Again, a landlord’s ultimate goal is to increase NOI, and decrease days on market.
This data was taken from FMLS
(First Multiple Listing Service, a local MLS) using the inputs listed above.
Spring: AVG Rent- $1322 AVG DOM- 47
Summer: AVG Rent- $1309 AVG DOM- 40
Fall: AVG Rent- $1327 AVG DOM- 46
Winter: AVG Rent- $1284 AVG DOM- 51
If you’re looking to rent your home quickly and efficiently, then you’re going to want to put it on the market during the summer season.
However, that doesn’t tell the whole story. Because most tenants (especially those with children) move during “summer break”, there’s more competition between landlords which, in turn, causes lower rents, on average. So, your home may rent faster, but it will also rent for less.

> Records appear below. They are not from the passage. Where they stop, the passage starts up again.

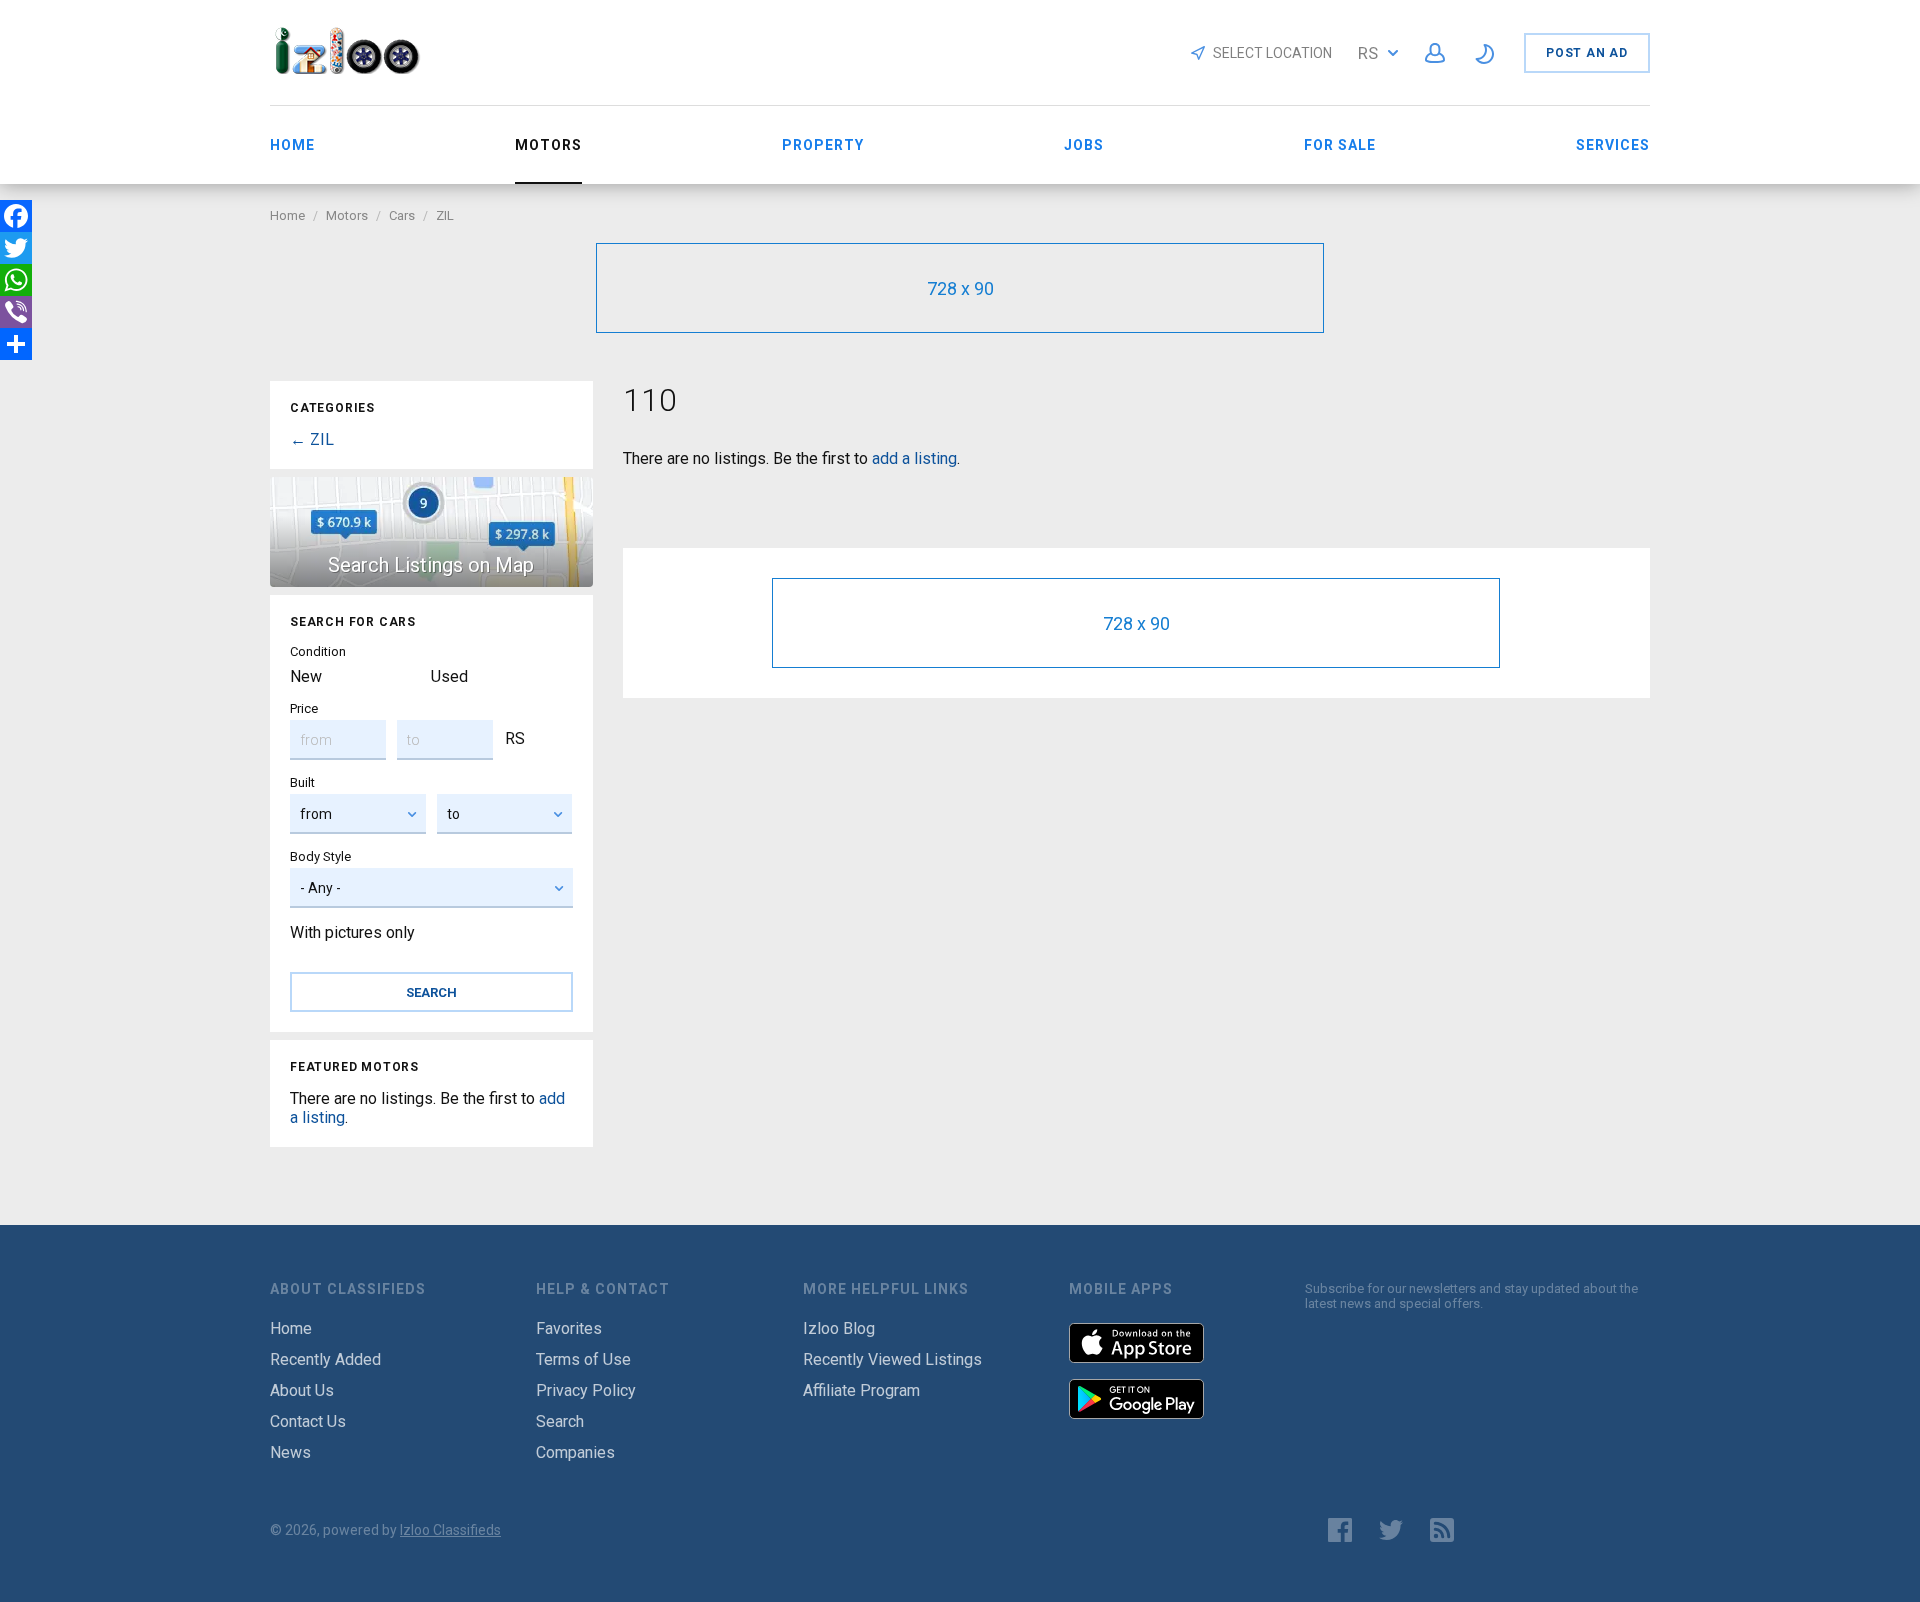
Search (560, 1421)
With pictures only (352, 932)
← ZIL (312, 439)
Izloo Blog (839, 1328)
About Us (302, 1390)
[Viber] (16, 312)
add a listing (914, 458)
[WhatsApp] (16, 280)
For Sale (1340, 145)
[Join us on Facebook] (1340, 1530)
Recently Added (325, 1359)
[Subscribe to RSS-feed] (1446, 1530)
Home (292, 145)
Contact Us (308, 1421)
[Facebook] (16, 216)
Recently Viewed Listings (892, 1359)
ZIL (445, 215)
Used (449, 676)
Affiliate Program (861, 1390)
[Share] (16, 344)
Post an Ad (1587, 53)
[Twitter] (16, 248)
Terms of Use (583, 1359)
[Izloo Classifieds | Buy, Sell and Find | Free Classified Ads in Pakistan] (356, 68)
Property (823, 145)
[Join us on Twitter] (1391, 1530)
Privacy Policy (586, 1390)
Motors (347, 215)
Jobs (1084, 145)
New (306, 676)
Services (1613, 145)
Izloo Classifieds (450, 1530)
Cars (402, 215)
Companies (575, 1452)
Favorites (569, 1328)
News (290, 1452)
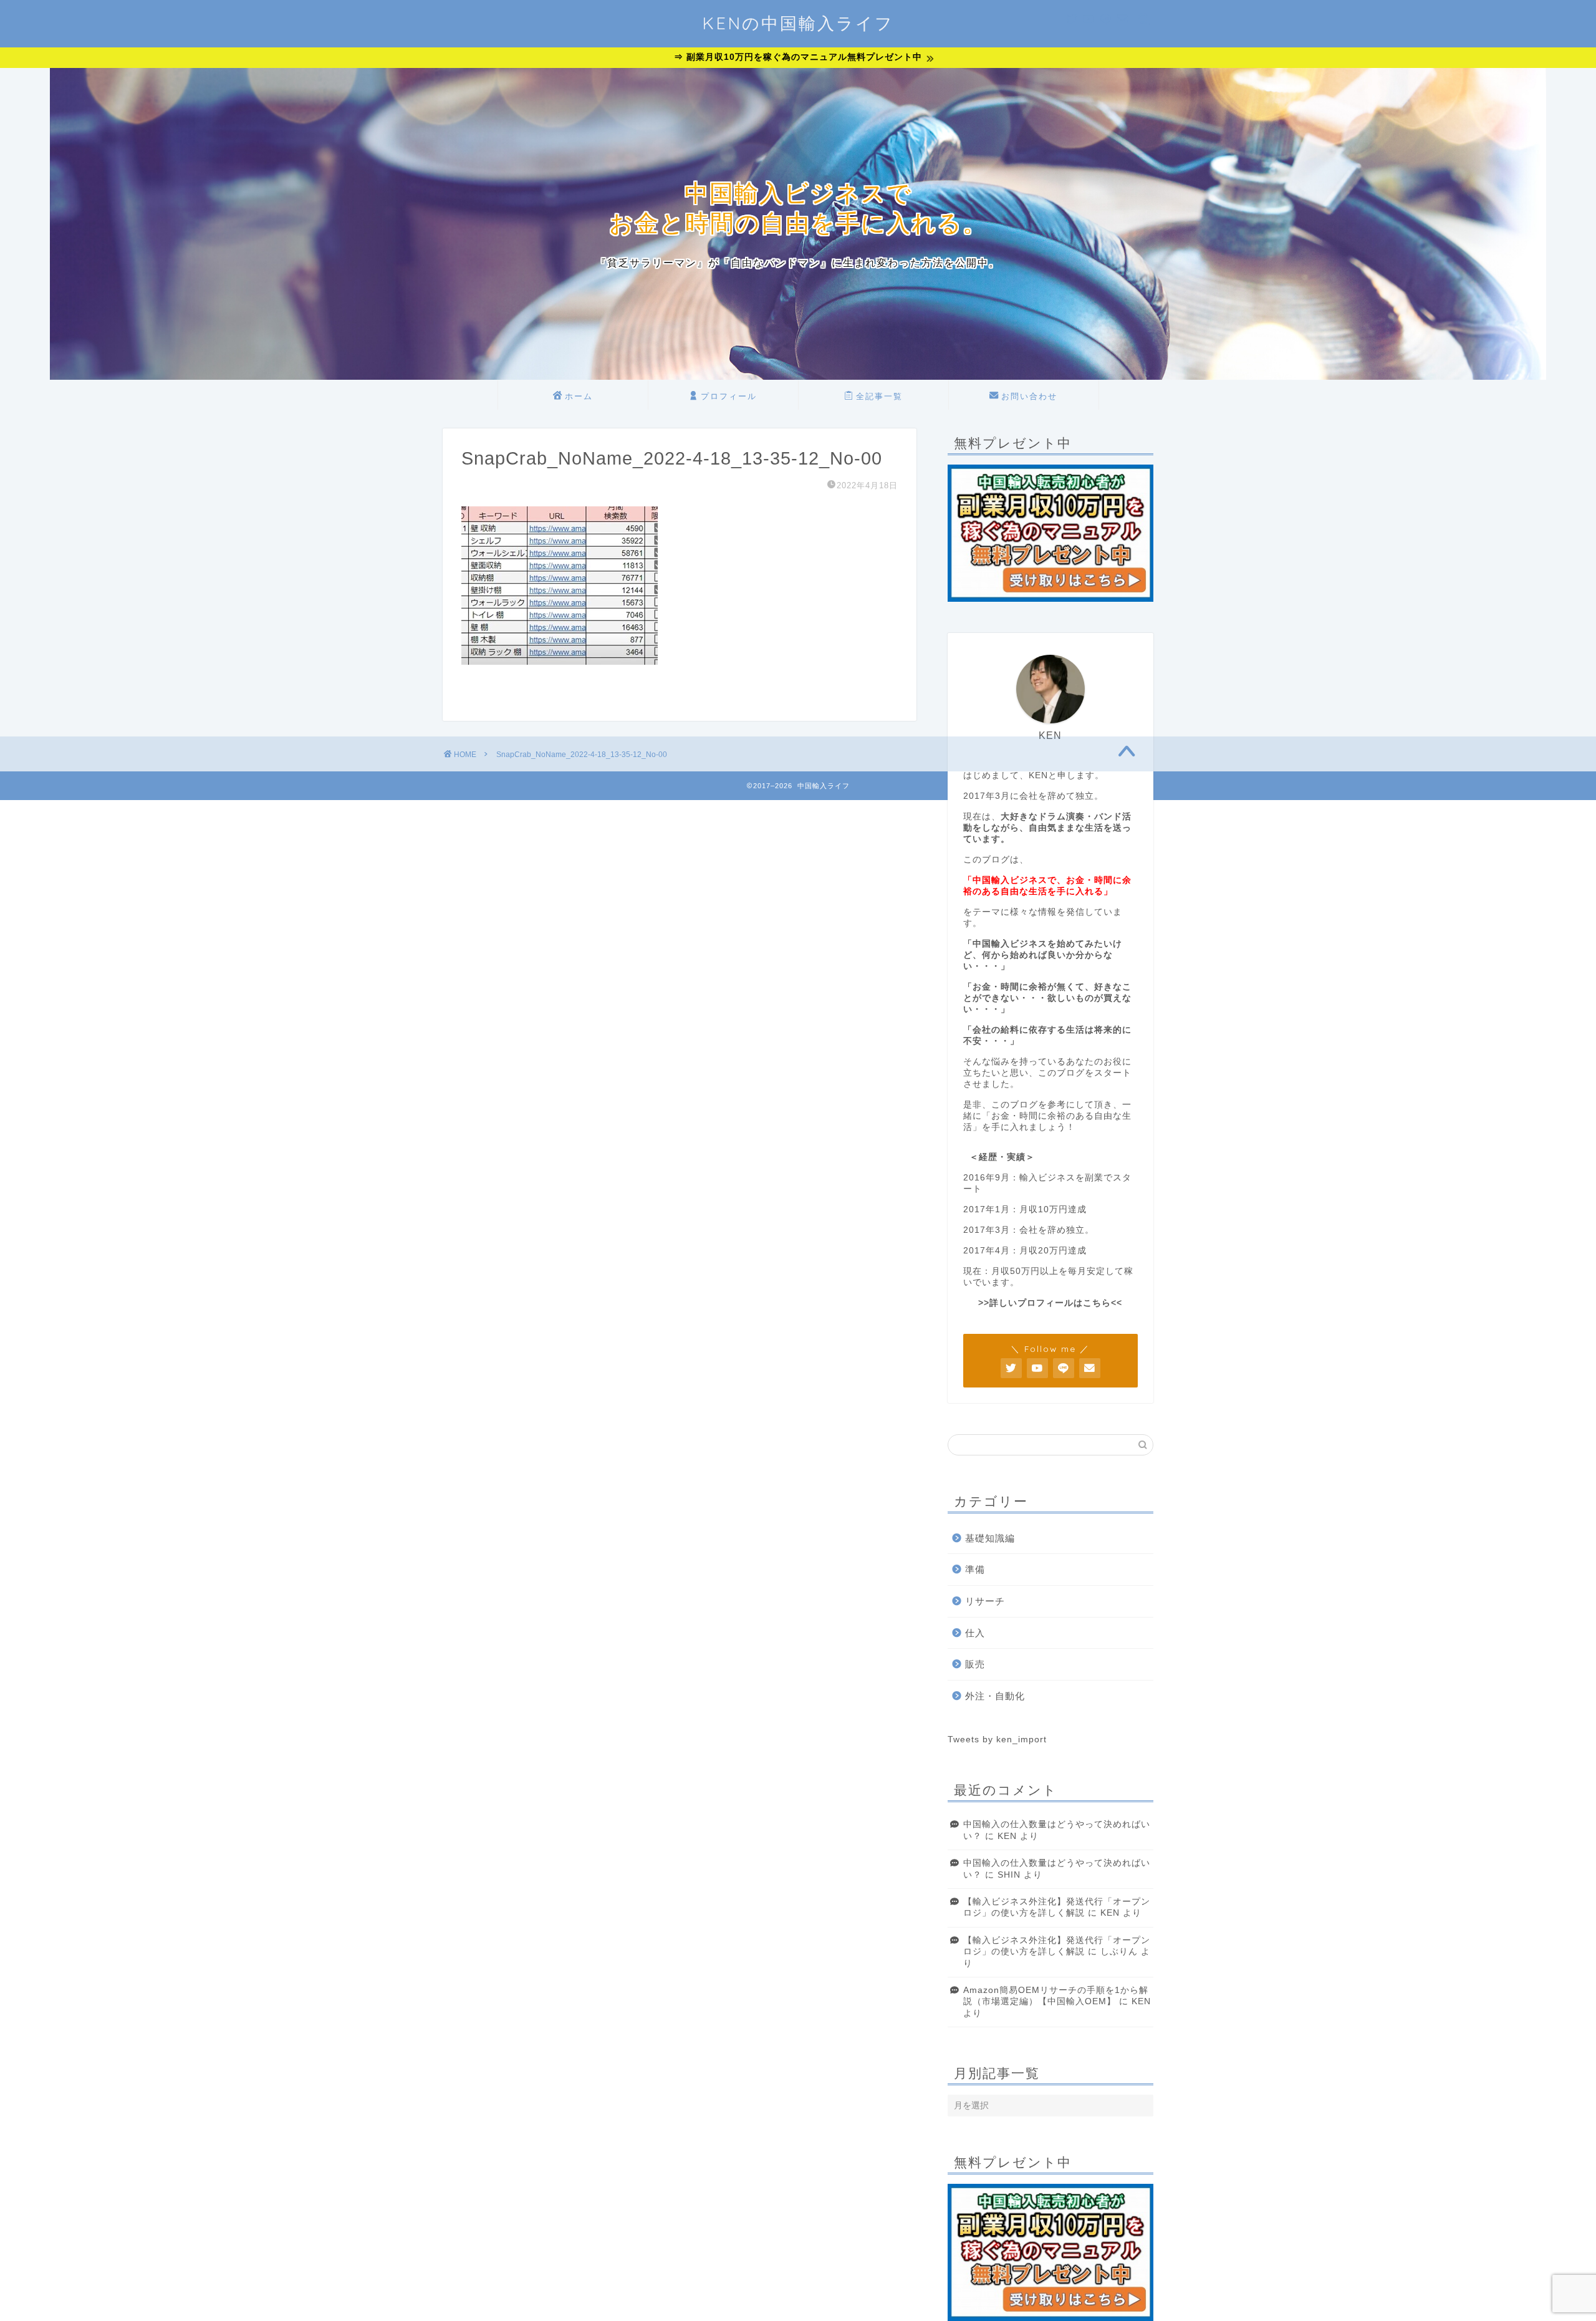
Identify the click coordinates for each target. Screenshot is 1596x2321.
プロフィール (729, 396)
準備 (975, 1569)
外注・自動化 (995, 1696)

Most experienced landlords will try to get their house on the market in the spring. This time of year offers the best of both worlds; relatively low DOM + high average rents.
Fall can also be a great time to rent your home, with high average rents and a nice average DOM number. But, be careful… winter is right around the corner.
Homes leased during the winter months had the lowest average rents and the highest DOM in 2013, by far. The weather’s cold, the market’s cold, and your home will likely sit empty for quite some time.
If your current lease is going to end in the winter, then you may want to consider altering your lease terms for future tenants. For instance, if your current lease is up in December and you sign another 12 month lease… Guess what? Your NEW lease will also end in December. Instead, try to have the tenants sign a 6 month lease (or even an 18 month lease). That way, your new lease will end in June… aka the “busy season.”
In summation, as a landlord, it’s important to know how the time of year can affect your rental rate, your home’s DOM, and consequently, your NOI. In general, when the weather’s hot, so is the rental market. So, get that house on the market during spring or summer and watch your rental income continue to grow.